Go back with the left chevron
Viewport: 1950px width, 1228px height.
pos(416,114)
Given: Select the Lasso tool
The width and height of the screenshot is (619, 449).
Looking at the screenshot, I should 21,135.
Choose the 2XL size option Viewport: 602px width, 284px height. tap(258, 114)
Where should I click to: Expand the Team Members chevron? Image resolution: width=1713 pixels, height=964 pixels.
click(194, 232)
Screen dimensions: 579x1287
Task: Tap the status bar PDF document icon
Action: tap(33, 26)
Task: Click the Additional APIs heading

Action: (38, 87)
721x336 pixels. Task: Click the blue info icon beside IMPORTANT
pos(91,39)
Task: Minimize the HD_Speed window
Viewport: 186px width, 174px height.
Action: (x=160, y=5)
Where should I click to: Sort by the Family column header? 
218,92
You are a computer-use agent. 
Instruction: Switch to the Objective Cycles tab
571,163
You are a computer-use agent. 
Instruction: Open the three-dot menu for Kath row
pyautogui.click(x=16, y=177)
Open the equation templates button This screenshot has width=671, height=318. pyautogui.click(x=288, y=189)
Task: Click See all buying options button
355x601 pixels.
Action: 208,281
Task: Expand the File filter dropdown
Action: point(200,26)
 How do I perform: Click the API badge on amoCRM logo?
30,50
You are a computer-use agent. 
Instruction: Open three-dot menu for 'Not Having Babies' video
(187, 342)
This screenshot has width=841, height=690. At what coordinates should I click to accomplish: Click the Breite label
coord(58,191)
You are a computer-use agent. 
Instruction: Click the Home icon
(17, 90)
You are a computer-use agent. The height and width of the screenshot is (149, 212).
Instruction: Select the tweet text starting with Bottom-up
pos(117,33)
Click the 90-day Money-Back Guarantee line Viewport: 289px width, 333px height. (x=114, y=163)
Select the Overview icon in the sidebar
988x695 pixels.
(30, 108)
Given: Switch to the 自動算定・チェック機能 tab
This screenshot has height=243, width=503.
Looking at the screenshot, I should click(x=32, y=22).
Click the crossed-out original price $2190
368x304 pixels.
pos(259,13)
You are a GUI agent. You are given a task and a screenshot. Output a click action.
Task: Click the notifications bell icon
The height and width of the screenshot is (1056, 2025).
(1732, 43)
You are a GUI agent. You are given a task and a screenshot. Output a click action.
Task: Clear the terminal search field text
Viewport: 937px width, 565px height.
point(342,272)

**What is expected:** Count the lines in the records above that contain the word "Open". Reply with the number alone.

**Result below:** 3